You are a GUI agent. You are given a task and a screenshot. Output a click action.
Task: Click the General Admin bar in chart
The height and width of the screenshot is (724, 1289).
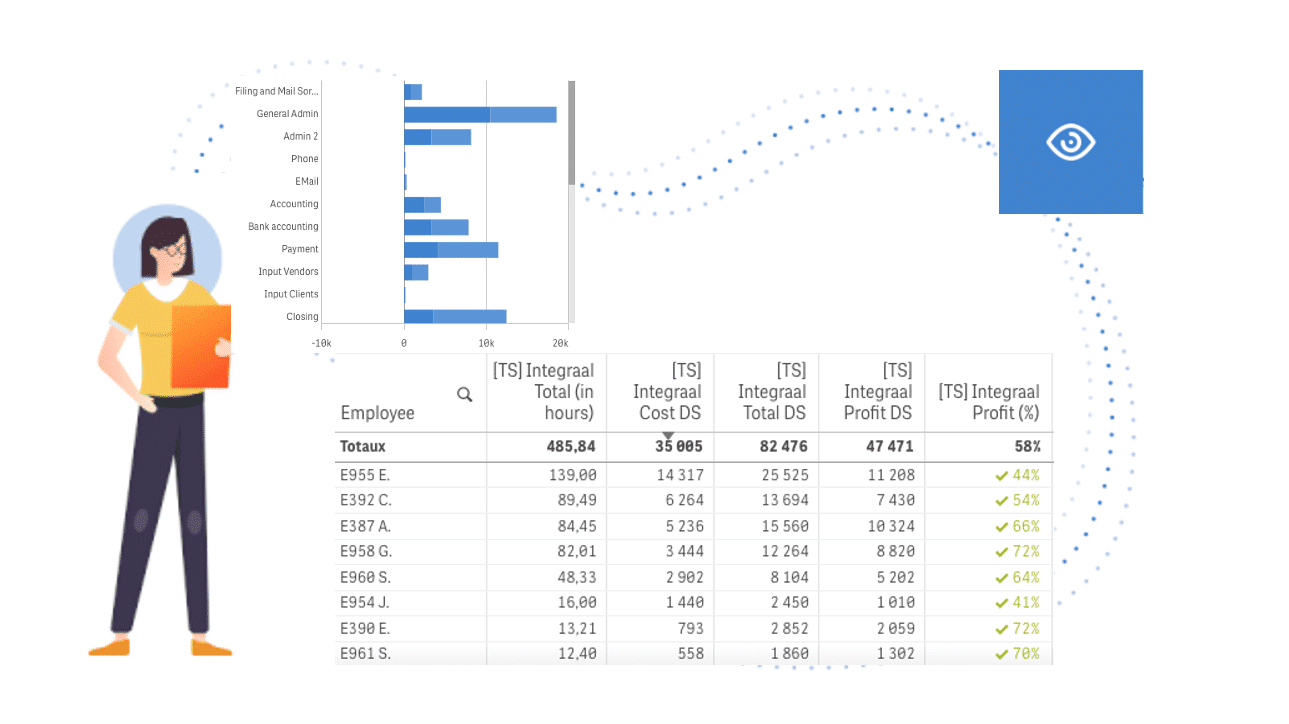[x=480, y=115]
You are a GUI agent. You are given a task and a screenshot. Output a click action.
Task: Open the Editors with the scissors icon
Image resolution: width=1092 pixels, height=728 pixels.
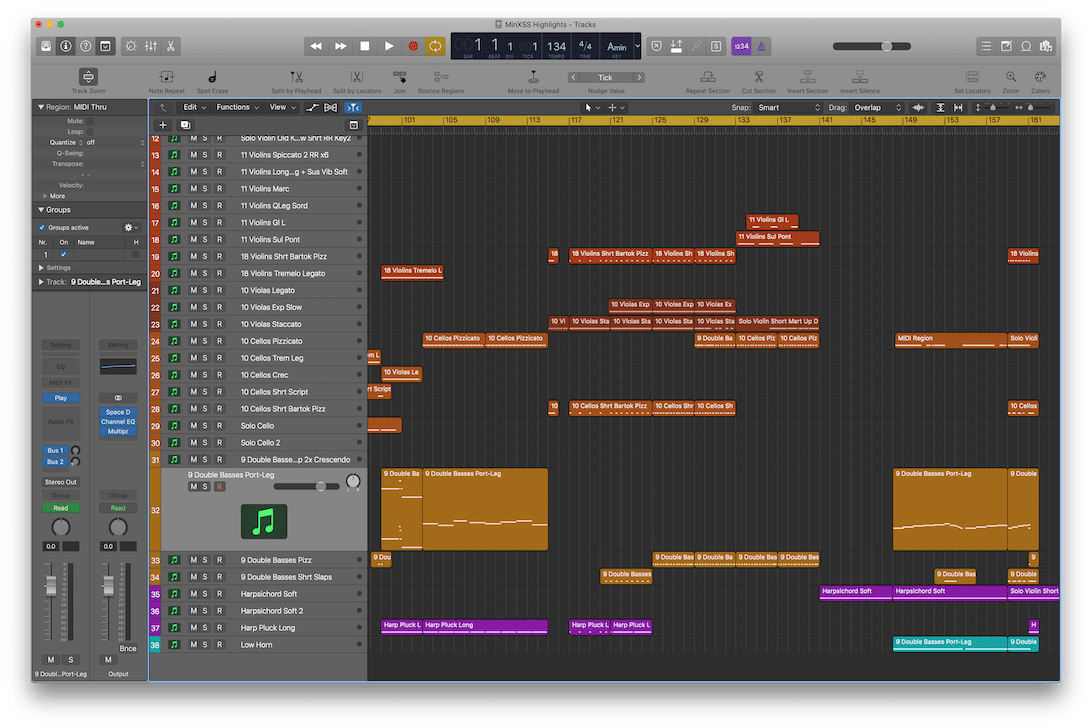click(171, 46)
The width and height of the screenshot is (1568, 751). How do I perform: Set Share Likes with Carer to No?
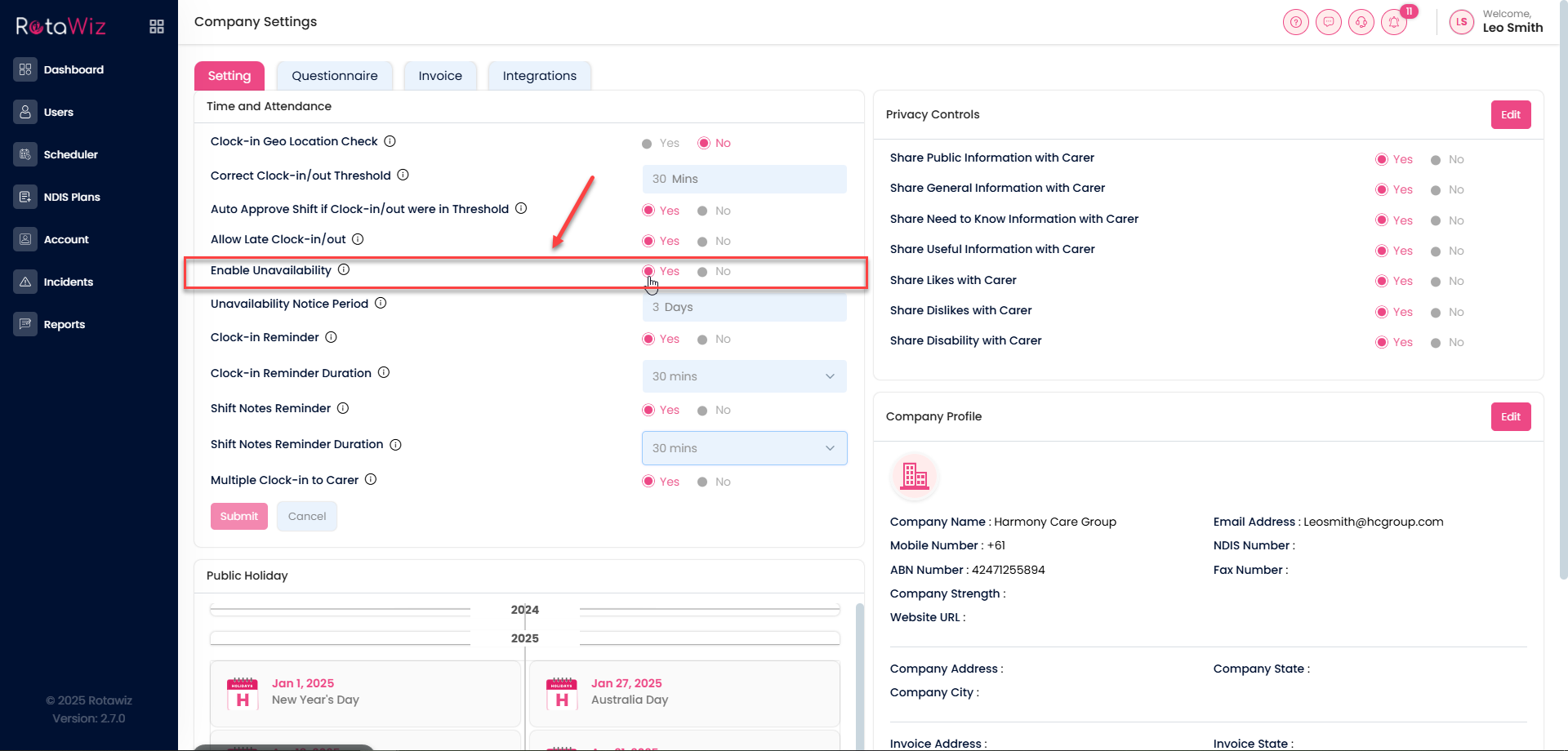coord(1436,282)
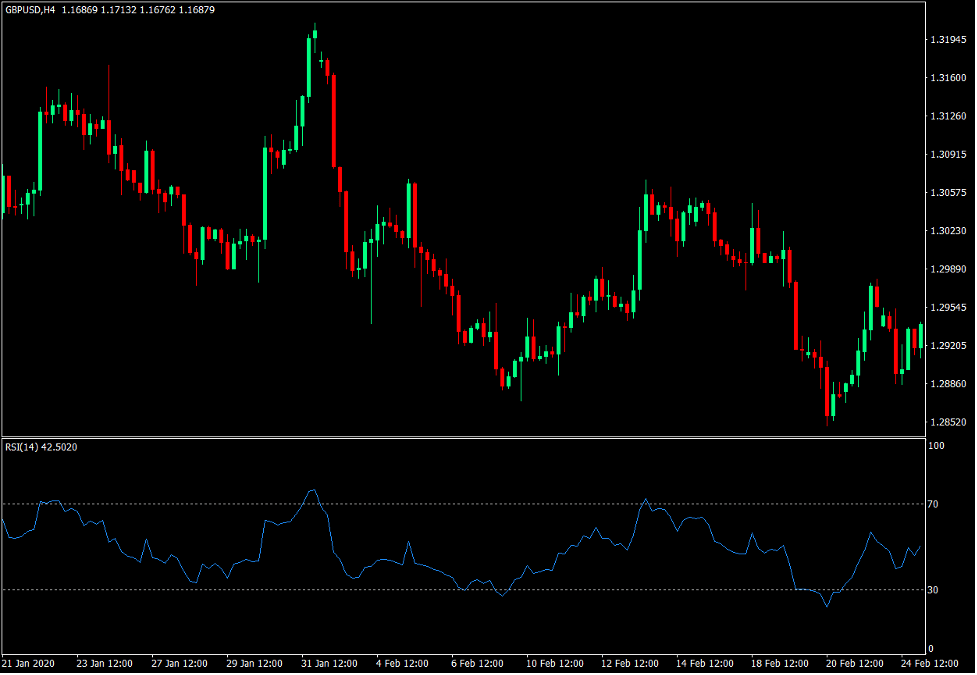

= = = = = = =

▶ _Exercise brief_
Starting at the line that holds "Task: Open the Editors with the scissors icon", print each line through the last one of the entries above, exactly and with both ends included; no pictures.

▶ _Answer to this task_
Task: Open the Editors with the scissors icon
Image resolution: width=1092 pixels, height=728 pixels.
click(171, 46)
The width and height of the screenshot is (1568, 751). How do I perform: Set Share Likes with Carer to No?
coord(1436,282)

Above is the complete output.